- TASK TO COMPLETE -
Put the lines from the one containing "The width and height of the screenshot is (1372, 887)." up to and including the one containing "Action: pos(642,145)" into a Markdown table with the columns Row and Line, numbering each row and leaving out blank lines.

------------------------------------------------

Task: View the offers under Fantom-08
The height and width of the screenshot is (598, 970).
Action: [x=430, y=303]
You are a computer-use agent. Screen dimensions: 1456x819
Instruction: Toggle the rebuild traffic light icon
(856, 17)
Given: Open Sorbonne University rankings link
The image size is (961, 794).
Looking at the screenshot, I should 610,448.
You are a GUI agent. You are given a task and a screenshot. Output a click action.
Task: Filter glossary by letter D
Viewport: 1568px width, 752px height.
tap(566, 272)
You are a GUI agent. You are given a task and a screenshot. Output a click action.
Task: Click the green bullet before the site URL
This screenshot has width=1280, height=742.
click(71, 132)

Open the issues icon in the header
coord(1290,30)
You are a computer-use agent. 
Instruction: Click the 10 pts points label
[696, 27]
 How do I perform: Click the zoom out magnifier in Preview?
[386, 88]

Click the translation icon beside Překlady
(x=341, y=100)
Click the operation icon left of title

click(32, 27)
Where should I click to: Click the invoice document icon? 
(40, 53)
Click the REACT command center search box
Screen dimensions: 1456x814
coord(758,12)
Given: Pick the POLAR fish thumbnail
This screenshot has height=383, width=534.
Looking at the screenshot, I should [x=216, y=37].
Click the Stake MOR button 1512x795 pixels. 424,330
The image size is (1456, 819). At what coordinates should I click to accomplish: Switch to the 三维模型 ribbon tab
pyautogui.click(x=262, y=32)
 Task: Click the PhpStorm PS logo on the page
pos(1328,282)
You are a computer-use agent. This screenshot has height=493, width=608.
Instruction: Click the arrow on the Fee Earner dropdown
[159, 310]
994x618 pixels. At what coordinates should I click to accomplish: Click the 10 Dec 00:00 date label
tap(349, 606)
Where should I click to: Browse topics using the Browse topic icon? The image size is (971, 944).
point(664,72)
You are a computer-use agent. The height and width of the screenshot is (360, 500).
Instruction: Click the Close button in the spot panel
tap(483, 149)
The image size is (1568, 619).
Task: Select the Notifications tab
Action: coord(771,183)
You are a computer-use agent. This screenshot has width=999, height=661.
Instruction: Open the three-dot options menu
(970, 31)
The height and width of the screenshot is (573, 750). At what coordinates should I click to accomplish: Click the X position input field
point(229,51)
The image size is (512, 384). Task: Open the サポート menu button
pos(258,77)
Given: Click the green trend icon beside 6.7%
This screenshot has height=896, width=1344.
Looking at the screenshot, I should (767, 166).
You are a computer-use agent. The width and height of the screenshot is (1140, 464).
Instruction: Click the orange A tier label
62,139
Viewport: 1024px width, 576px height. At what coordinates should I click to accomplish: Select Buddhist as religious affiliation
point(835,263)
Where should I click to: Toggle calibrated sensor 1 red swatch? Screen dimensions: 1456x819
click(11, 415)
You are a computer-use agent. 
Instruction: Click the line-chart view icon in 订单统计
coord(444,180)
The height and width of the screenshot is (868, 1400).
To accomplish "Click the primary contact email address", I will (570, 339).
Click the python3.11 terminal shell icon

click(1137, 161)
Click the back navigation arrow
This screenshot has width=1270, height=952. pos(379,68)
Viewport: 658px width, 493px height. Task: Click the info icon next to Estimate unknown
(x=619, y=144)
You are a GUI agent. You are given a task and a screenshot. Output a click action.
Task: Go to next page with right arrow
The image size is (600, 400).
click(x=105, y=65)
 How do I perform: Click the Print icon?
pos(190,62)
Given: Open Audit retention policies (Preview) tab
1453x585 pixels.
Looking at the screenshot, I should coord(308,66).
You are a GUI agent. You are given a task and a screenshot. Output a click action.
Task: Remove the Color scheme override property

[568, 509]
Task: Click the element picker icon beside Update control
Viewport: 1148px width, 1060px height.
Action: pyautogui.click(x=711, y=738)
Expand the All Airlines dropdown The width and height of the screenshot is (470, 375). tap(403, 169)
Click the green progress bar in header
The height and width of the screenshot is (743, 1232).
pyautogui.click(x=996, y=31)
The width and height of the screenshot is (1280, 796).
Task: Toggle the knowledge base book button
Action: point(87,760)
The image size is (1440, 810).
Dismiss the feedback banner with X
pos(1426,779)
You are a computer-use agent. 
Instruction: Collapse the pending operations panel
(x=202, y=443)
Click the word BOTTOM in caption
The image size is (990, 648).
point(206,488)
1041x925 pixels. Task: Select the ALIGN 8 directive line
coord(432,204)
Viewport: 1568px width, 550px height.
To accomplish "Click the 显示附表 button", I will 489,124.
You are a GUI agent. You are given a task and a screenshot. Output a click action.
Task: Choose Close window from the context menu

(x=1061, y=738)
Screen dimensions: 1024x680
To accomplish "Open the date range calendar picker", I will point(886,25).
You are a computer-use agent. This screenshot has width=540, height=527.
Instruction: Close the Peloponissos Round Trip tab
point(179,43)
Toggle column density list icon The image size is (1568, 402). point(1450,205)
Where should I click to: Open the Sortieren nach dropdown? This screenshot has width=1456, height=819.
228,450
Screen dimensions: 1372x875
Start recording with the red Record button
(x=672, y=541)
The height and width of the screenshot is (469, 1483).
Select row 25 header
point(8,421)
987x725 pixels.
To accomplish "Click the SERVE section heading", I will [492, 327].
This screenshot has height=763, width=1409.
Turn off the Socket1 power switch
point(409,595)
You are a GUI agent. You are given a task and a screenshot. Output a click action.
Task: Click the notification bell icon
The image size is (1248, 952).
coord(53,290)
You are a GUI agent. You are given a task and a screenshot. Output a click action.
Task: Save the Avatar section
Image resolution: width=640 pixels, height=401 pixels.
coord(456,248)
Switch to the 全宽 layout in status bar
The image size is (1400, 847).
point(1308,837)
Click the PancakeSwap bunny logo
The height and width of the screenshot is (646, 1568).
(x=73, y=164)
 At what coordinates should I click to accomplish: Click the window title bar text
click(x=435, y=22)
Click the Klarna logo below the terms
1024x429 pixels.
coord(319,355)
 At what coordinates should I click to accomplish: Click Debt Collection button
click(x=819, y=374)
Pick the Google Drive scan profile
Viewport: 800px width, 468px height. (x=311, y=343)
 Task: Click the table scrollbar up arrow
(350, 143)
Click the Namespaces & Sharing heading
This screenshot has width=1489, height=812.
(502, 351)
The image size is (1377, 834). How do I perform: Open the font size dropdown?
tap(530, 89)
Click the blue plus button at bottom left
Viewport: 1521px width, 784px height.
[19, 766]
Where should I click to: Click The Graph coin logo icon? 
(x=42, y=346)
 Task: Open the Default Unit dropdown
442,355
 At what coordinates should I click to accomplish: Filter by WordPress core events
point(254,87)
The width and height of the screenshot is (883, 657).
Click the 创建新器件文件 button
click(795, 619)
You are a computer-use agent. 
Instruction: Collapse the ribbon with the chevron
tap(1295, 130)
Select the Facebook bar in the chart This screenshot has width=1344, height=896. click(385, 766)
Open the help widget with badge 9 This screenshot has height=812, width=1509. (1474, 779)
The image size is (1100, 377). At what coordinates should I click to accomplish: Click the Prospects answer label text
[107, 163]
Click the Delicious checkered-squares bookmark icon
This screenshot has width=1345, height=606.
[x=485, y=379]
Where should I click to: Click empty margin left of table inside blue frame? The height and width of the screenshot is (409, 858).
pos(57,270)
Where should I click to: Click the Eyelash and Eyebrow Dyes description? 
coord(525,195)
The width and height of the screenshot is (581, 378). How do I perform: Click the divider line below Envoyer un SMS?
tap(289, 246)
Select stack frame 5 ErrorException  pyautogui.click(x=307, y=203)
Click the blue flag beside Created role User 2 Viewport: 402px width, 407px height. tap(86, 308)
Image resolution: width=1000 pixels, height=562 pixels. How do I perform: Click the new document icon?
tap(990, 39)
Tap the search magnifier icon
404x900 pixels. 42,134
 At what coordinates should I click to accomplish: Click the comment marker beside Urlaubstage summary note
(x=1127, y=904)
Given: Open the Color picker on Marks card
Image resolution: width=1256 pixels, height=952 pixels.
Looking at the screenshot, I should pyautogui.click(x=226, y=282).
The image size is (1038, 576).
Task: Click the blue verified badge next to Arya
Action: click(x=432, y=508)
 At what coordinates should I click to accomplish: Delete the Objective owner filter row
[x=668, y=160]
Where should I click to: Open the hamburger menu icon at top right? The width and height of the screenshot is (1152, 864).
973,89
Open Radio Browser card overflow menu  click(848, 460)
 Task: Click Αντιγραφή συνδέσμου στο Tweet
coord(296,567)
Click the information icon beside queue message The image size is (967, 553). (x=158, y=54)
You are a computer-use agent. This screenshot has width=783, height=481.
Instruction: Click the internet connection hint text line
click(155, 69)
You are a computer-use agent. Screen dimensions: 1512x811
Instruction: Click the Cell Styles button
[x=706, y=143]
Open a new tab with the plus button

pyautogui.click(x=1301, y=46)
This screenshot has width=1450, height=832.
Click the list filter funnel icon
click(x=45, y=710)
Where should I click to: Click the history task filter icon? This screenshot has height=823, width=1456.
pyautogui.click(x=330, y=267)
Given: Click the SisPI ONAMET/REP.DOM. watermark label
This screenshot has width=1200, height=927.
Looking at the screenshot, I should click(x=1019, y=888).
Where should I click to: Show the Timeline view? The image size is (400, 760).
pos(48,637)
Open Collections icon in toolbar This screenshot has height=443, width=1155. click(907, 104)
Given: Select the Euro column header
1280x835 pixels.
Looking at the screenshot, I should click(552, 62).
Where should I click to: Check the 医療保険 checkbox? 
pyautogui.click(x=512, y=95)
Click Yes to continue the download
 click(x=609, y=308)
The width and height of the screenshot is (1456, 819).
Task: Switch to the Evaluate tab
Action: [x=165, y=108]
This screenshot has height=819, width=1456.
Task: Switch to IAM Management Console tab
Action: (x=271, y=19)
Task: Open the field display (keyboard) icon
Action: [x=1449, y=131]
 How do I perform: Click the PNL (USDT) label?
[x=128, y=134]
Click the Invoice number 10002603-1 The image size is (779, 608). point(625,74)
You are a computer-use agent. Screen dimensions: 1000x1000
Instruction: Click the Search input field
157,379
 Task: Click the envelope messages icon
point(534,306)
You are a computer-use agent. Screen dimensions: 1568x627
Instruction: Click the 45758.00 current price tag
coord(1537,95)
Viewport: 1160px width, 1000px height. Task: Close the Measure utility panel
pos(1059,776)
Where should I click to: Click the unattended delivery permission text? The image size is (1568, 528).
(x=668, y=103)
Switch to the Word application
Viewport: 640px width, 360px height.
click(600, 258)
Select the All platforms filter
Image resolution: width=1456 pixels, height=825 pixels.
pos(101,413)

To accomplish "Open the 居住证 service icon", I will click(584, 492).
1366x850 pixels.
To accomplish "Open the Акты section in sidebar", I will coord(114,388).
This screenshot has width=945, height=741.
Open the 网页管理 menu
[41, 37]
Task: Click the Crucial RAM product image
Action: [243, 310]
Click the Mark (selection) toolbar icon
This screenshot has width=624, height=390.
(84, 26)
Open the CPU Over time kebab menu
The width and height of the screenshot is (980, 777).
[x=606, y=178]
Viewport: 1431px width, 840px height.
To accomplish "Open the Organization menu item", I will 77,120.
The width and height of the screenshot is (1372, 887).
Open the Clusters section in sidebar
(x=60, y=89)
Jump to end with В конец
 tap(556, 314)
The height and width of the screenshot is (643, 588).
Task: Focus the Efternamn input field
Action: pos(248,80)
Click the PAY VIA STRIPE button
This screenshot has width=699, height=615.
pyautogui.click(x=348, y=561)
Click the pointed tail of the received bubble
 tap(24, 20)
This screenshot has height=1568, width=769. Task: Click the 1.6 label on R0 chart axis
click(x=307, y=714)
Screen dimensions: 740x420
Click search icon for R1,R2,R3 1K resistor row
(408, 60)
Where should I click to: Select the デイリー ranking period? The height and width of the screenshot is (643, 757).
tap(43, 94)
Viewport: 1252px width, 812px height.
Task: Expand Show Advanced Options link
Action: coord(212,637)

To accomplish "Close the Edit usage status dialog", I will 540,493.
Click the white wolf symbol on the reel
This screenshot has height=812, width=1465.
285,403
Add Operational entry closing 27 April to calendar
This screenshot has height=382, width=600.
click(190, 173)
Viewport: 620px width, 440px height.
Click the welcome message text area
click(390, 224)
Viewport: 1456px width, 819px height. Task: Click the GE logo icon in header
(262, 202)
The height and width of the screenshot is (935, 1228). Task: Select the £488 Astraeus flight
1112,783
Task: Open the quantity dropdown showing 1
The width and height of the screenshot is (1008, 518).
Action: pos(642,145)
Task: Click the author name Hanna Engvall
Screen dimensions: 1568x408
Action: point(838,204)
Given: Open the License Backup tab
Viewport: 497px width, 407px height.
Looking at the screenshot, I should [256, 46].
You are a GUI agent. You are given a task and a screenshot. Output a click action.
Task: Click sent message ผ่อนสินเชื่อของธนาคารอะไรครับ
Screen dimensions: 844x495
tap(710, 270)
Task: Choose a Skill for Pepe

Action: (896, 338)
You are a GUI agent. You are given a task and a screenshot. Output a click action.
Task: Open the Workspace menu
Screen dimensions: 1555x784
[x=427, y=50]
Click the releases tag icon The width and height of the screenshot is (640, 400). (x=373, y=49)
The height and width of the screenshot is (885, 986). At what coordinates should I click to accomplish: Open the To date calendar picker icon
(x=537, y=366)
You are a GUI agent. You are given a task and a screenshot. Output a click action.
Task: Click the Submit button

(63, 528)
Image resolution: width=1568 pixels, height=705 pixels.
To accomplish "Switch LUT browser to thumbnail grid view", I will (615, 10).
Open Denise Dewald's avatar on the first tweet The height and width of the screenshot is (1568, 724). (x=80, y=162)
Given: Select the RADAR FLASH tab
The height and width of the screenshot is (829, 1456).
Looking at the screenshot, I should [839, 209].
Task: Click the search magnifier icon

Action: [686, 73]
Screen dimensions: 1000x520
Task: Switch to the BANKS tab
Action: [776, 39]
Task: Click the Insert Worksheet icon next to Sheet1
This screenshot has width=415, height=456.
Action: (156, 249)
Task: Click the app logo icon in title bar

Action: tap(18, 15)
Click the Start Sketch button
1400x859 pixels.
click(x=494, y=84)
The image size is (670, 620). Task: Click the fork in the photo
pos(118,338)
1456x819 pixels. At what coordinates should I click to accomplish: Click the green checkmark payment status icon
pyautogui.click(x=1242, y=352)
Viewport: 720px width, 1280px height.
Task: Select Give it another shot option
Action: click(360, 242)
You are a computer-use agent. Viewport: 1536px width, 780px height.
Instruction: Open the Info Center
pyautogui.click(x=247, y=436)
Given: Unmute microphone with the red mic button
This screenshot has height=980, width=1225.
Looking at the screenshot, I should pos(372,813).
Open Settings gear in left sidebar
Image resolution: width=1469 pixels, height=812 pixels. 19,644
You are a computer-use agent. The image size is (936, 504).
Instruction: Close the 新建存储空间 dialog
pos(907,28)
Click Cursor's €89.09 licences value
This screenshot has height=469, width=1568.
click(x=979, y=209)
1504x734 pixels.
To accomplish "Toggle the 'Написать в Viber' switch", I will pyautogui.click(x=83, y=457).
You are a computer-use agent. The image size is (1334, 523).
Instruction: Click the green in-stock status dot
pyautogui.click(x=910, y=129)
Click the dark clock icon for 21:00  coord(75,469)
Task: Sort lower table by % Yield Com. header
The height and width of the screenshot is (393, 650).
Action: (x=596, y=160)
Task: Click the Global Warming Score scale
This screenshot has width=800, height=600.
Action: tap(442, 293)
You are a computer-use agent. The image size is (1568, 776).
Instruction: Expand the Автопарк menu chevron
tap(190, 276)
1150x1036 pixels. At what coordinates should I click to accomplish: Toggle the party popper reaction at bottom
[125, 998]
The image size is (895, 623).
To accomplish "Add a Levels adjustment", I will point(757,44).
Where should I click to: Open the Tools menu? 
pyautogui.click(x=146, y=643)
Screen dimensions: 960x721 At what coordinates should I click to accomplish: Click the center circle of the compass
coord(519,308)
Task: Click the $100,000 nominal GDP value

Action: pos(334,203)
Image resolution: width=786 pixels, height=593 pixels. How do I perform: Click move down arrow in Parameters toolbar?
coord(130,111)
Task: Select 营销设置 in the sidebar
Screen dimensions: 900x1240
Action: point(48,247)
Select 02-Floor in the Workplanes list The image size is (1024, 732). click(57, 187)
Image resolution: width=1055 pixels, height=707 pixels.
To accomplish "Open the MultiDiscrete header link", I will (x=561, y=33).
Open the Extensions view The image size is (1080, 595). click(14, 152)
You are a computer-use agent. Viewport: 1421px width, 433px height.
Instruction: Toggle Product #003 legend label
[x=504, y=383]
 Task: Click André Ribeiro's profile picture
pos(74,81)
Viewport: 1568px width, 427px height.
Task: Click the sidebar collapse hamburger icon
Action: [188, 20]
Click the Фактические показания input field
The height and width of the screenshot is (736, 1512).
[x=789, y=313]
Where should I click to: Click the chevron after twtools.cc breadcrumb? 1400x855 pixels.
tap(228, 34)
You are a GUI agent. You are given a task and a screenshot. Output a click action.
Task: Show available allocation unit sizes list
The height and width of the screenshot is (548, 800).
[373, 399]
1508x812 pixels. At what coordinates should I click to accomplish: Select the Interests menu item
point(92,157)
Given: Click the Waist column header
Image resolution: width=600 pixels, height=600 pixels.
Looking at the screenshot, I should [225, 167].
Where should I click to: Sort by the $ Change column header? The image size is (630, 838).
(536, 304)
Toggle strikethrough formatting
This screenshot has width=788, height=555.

------------------------------------------------

- CORRECT RESULT -
| Row | Line |
|---|---|
| 1 | The width and height of the screenshot is (1372, 887). |
| 2 | Open the Clusters section in sidebar |
| 3 | (x=60, y=89) |
| 4 | Jump to end with В конец |
| 5 |  tap(556, 314) |
| 6 | The height and width of the screenshot is (643, 588). |
| 7 | Task: Focus the Efternamn input field |
| 8 | Action: pos(248,80) |
| 9 | Click the PAY VIA STRIPE button |
| 10 | This screenshot has width=699, height=615. |
| 11 | pyautogui.click(x=348, y=561) |
| 12 | Click the pointed tail of the received bubble |
| 13 |  tap(24, 20) |
| 14 | This screenshot has height=1568, width=769. Task: Click the 1.6 label on R0 chart axis |
| 15 | click(x=307, y=714) |
| 16 | Screen dimensions: 740x420 |
| 17 | Click search icon for R1,R2,R3 1K resistor row |
| 18 | (408, 60) |
| 19 | Where should I click to: Select the デイリー ranking period? The height and width of the screenshot is (643, 757). |
| 20 | tap(43, 94) |
| 21 | Viewport: 1252px width, 812px height. |
| 22 | Task: Expand Show Advanced Options link |
| 23 | Action: coord(212,637) |
| 24 | To accomplish "Close the Edit usage status dialog", I will 540,493. |
| 25 | Click the white wolf symbol on the reel |
| 26 | This screenshot has height=812, width=1465. |
| 27 | 285,403 |
| 28 | Add Operational entry closing 27 April to calendar |
| 29 | This screenshot has height=382, width=600. |
| 30 | click(190, 173) |
| 31 | Viewport: 620px width, 440px height. |
| 32 | Click the welcome message text area |
| 33 | click(390, 224) |
| 34 | Viewport: 1456px width, 819px height. Task: Click the GE logo icon in header |
| 35 | (262, 202) |
| 36 | The height and width of the screenshot is (935, 1228). Task: Select the £488 Astraeus flight |
| 37 | 1112,783 |
| 38 | Task: Open the quantity dropdown showing 1 |
| 39 | The width and height of the screenshot is (1008, 518). |
| 40 | Action: pos(642,145) |